Derrière ce propos, un souci de ne pas être normative, l’idée qu’il n’y a pas qu’une seule manière d’enseigner:
«Il faut que le prof fasse ce qui lui semble bon pour lui et pour ses élèves. C’est plus la démarche de recherche qui compte, la posture de bienveillance et d’écoute avec les élèves aussi.»
Si Marie-Hélène Fasquel est prudente, c’est parce que, dans l’école française, vouloir se distinguer ou être distingué peut-être mal vu. Les enseignants innovants ou différents dans leur approche pédagogique, les enseignants médiatisés peuvent subir une véritable mise au banc dans leur établissement. Cela fait des années que je recueille des témoignages sur la question, de la part de professeur(e)s des écoles, de collèges, de lycées…

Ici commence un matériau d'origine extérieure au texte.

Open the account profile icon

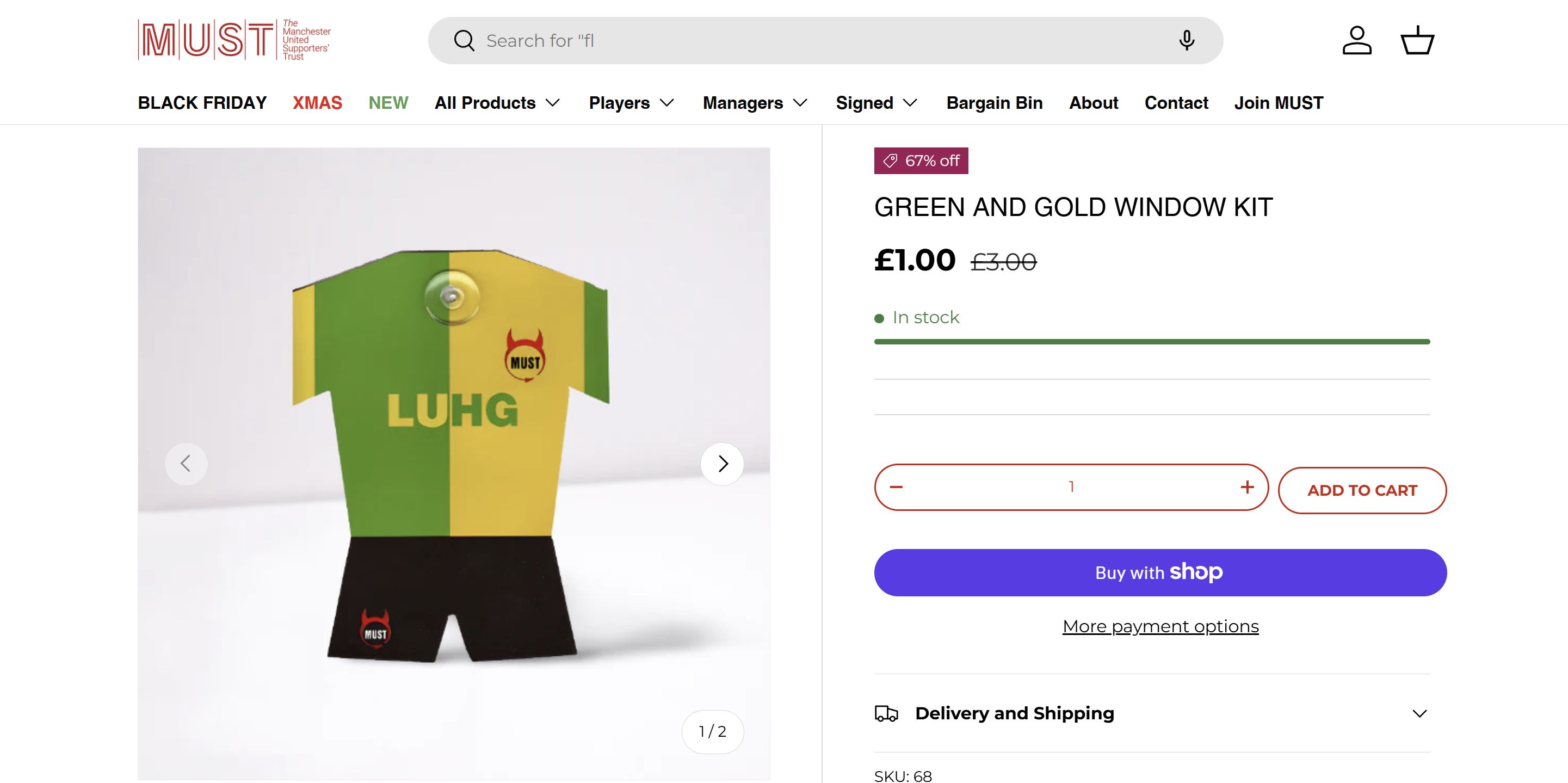[x=1357, y=41]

«Je me sens isolé(e). On ne m’adresse plus la parole et la hiérarchie n’a de cesse de me chercher des poux dans la tête.»
Il ne faut pas donner l’impression de se sentir meilleur que les autres. On a vu comme de se voir sans cesse rappeler l’exemple de Céline Alvarez, qui raconte sa réussite pédagogique dans un best-seller, a pu énerver les enseignants alors qu’elle n’enseigne plus. Je constate aussi que de nombreux blogueurs enseignants le font de manière anonyme, c’est le cas de la Lucie Martin qui avait lancé le pavé du prédicat dans la mare de la réforme de la grammaire.
Mais les jeunes professeurs qui commencent, même s’ils ambitionnent de devenir des professeurs d’exception, sont surtout occupés à ne pas se décourager avant de penser à changer le monde. De plus en plus abandonnent en début de carrière, comme nous l’apprenait un tout récent rapport du Sénat (décembre 2016) qui évoquait l'accroissement des démissions en début de carrière. J’avais moi-même raconté mon expérience de prof au collège en 2015, un vrai sacerdoce… Une des dernières fois où je suis venue dans mon établissement, pour une petite fête de fin d’année, j’ai croisé l’enseignante que j’avais remplacée. J’ai vu ses cours et j’admirais infiniment son travail: rigoureux, explicite et ambitieux. J’essayais de lui raconter comment s’étaient passés ces quelques mois à son poste sans cacher mes difficultés et mes frustrations devant les limites, mes limites de «jeune» prof. Elle a souri:
«Mais c’est tout à fait normal! Tu sais, moi, il m’a fallu 20 ans pour devenir une bonne enseignante.»
Il faut du temps oui, et la conviction qu'on «peut mieux faire» pour reprendre la formule consacrée des bulletins scolaires.